Richterablehnung bei atypischer Vorbefassung in der Ausbildung

Hat ein Richter im Rahmen eines kartellrechtlichen Verfahrens zuvor während seiner Ausbildung in einer am Fall beteiligten Rechtsanwaltskanzlei selbst mitgewirkt, kann er dadurch befangen sein. Entscheidend sind dabei laut Bundesgerichtshof weitere Umstände, die an seiner Unparteilichkeit zweifeln lassen. Werde ansonsten eine prozessuale Erklärung fälschlich unterstellt, werde das rechtliche Gehör der Partei verletzt.

Richter hat während der Ausbildung am Fall mitgewirkt

Eine Lkw-Käuferin nahm mehrere Hersteller auf Ersatz kartellbedingten Schadens in Anspruch. Die Europäische Kommission hatte gegen die Großkonzerne bereits im Juli 2016 Geldbußen wegen illegaler Preisabsprachen verhängt. Im Mai 2020 teilte der mit dem Rechtsstreit betraute Richter mit, er sei während der Anwaltsstation sowie von März bis August 2019 promotionsbegleitend als wissenschaftlicher Mitarbeiter bei einer von den Produzenten betrauten Kanzlei tätig gewesen. Er habe an der Erarbeitung von Schriftsätzen in parallel gelagerten Gerichtsverfahren mitgewirkt und sei in die anwaltliche Vertretung eingebunden gewesen. Daraufhin stellten zwei Unternehmen einen Befangenheitsantrag. Ihr Antrag scheiterte sowohl beim LG Frankfurt am Main als auch am dortigen Oberlandesgericht.
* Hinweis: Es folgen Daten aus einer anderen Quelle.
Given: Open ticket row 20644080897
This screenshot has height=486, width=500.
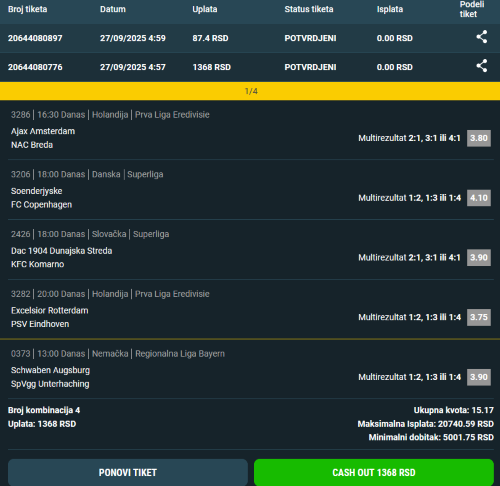Looking at the screenshot, I should [x=250, y=38].
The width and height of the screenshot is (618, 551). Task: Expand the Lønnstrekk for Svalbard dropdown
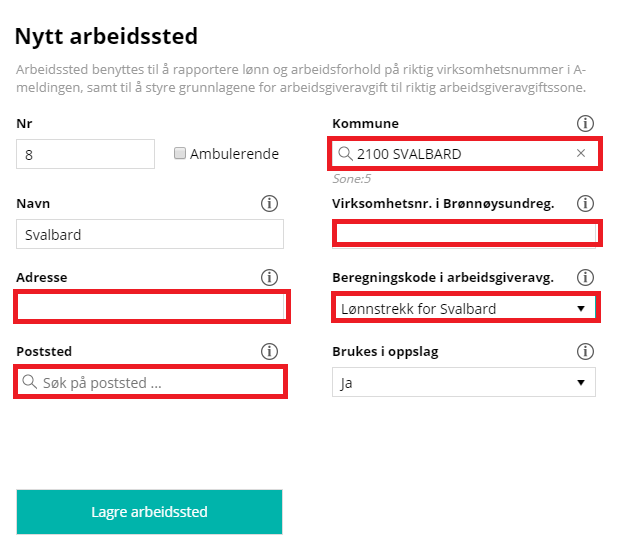(465, 308)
Nachdem der BGH mitgeteilt hatte, dass der betroffene Richter seit dem 01.04.2021 nicht mehr der Kammer angehöre, nahm eine Beklagte ihren Antrag zurück. Eine weitere Beklagte erklärte die Rechtsbeschwerde dahingegen für erledigt – was der Senat jedoch übersah. Ihre Anhörungsrüge hatte beim BGH Erfolg.
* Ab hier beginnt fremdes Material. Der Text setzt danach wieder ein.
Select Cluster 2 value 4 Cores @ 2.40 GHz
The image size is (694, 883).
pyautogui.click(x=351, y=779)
Aufkommende Zweifel sind entscheidend

Von der Unvoreingenommenheit eines Richters im Grundsatz auch dann auszugehen, wenn er mit der Materie des Rechtsstreits in einer nicht-richterlichen Funktion – einer sogenannten atypischen Vorbefassung – bereits befasst gewesen sei, sei falsch. Laut BGH bot seine Tätigkeit in der Kanzlei einen Grund, an seiner Unparteilichkeit und Unvoreingenommenheit zu zweifeln. Es sei nicht auszuschließen, dass der Beamte Kenntnis von Grundlagen der strategischen Planungen für die Rechtsverteidigung der Beklagten gegen Schadensersatzklagen wegen des von der Europäischen Kommission festgestellten Kartellverstoßes erlangt habe. Zudem sei seine Beteiligung über die nach den Vorgaben der jeweiligen Ausbildungsordnung gebotene Tätigkeit deutlich hinausgegangen.
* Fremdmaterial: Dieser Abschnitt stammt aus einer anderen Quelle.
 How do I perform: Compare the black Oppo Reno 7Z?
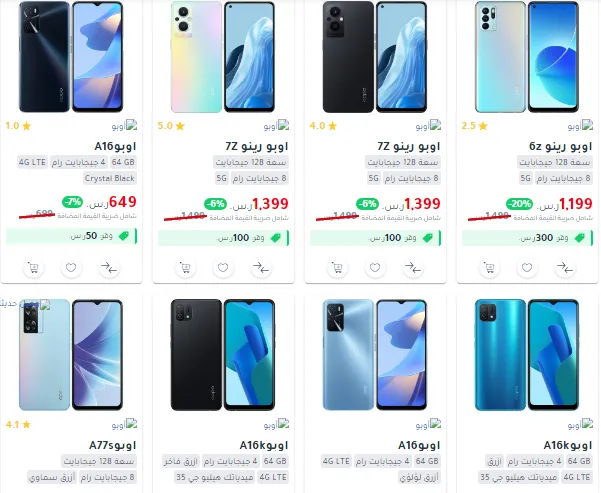(x=413, y=268)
Aus Sicht der obersten Zivilrichter wurde der Anspruch auf rechtliches Gehör verletzt. Man habe aufgrund eines Versehens angenommen, (auch) die Beklagte zu 3 habe ihre Rechtsbeschwerde zurückgenommen, obwohl sie eine solche prozessuale Erklärung tatsächlich nicht abgegeben habe. Der BGH korrigierte seinen Fehler und sprach die Erledigung aus. Nach Ausscheiden des abgelehnten Richters sei für das Unternehmen das Rechtsschutzbedürfnis für den Befangenheitsantrag entfallen und damit das Ablehnungsgesuch unzulässig geworden.

Redaktion beck-aktuell, 8. November 2021.